My general view is that Obselescence does a decent job when two characters are chatting, but put a character alone and the emotion doesn’t shine through. Or perhaps I’m just misinterpreting things. Regardless, this one oddity jerked my attention away from the point of the story and focused it instead on an analysis of the author’s writing.

Generally speaking, I enjoyed the story. The subject matter is interesting, the writing is (mostly) solid and the conclusion is satisfying. If you like think pieces, give this a go.

Bookshelf: Pretty Good


After reading the goodness that was Lessons Learned from Loyalty, I was obligated to explore the rest of Whateverdudezb’s Tutelary Spirits universe. This begins with the direct sequel, Truth Earned from Honesty. I went in expecting the author to follow the exact same formula, but got something a little different.
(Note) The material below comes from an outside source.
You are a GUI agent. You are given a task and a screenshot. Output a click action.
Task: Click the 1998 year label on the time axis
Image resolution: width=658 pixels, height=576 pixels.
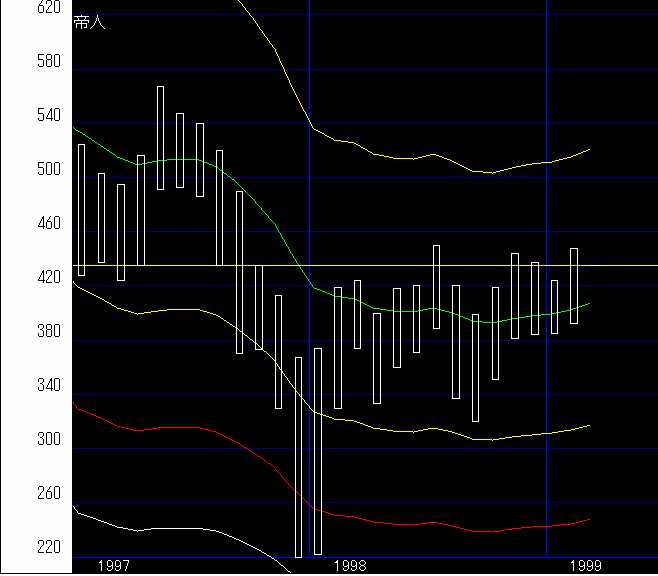350,566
Truth Earned from Honesty follows the zebra-pony hybrid Jazz Hop as she meets Applejack, now the Mare of Honesty, and brings her back to her family farm to be see her grandmother. Unlike the previous story, in which Rainbow Dash helped a stallion solve his problems, this story is more directly about Applejack learning the fate of a pony she met long ago. It was touching and pulled on the heartstrings in just the right way.

Applejack’s characterization was near-flawless, so kudos there. Jazz Hop, on the other hoof, suffers from a lack of conflict. She was, all in all, a normal and well-rounded individual with nothing to really catch the reader’s attention. In a way, this makes her perfect for her role, because she’s a lot like Applejack is in the show; a character with few real flaws. It is precisely because Applejack’s so grounded that she has popularity issues in the fandom. Readers want conflict. Without it, characters just aren’t as interesting. This unfortunate curse is also reflected in Jazz Hop, or so I feel; she’s so well grounded that she’s not as interesting as she could be.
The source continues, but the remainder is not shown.